My theory was that the N800 drops the WiFi connection when the screen blanks, 
and I know that the screen blanks when the N800 does not detect any user 
events.  So my guess was that the problem was due to lack of taps or button 
pushes, not inactivity of the VNC connection.  I did not mean to suggest that 
dropping WiFi was related to my other question about insensitivity on the left 
side of the screen.  My theory may be completely wrong.  It seems to me that 
VNC activity is insufficient to prevent the screen from blanking, but perhaps 
the N800 drops the WiFi connection when it goes into a state beyond blanking 
the screen, and perhaps VNC activity is sufficient to keep the N800 out of that 
state.  What I see is that my VNC viewer becomes catatonic after a period of 
inactivity and at the same time I can no longer ping the N800.  I have to wake 
up the N800 by tapping the screen.  The N800 then reestablishes the WiFi 
connection and I can again use the VNC viewer.  It's possible that I lose the 
connection to my VNC viewer after a period of both no user events and no VNC 
activity.  In any case, I would like for the VNC connection to stay alive so 
that I don't have to physically access the N800.  Is there a way to configure 
the N800 so that it stays fully awake as long as it is on external power?

> I also use VNC and experience the problem of the 
> left hand side of the virtual screen not responding to  mouse clicks.
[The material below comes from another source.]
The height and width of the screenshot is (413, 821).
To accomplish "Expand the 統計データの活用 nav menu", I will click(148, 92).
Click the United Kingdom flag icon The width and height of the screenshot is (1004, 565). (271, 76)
I
> am using Tightvnc as the VNC client running on Windows XP SP2. However,
> I do not experience loss of the 802.11 connection due to inactivity of
> the VNC connection.

Interesting to know that you see the same behavior, even though we are using 
different VNC viewers.  Sounds like a bug in x11vnc, no?


I looked at the HowTo for setting up usbnet 
(https://maemo.org/maemowiki/HowToSetUpUsbNetworkingDebian).  I hope that I 
don't have to go that way (although I suspect that usbnet would work faster and 
more reliably than WiFi) because there is much in that document that I don't 
understand.  For example, step 5 says:

> Now you need to configure the network on the device. Add the following
> lines to /etc/network/interfaces on the 770 and comment out or delete the
> existing usb0-entry:

Once again, I am baffled as to how I am supposed to modify the contents of a 
file on the N800.  Is there a console that permits me to navigate to the 
appropriate directory?  Is there an editor that permits me to make the 
necessary changes?  Am I supposed to install these things?  I hate to expose 
such prodigious ignorance, but I must have missed something in the tutorial.
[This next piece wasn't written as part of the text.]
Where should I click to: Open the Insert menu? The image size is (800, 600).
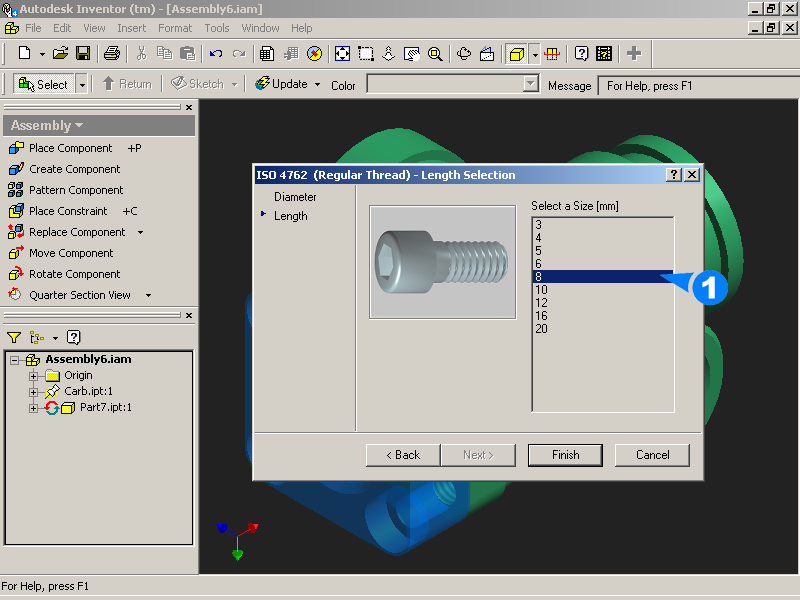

My goal is to get VNC working (pretty much there) so that I can view and 
interact with the N800 from my desktop system.  Then I would like to get NFS 
working so that I can mount the desktop system on the N800.  I will do program 
development on the desktop, and test the program by switching to the VNC viewer 
to run the program on the N800.  The transfer of the program to the N800 would 
happen transparently thanks to NFS.  I need to mention that I am writing the 
program in Python, so there is no issue of cross-compiling.  As far as I can 
tell, I don't need scratchbox, although I am installing it now anyway.

Speaking of Python, there's something else I haven't figured out: How do I run 
Python?  It's already installed, right?  Again, I seem to need a console so 
that I can run the python command -- or a Python shell.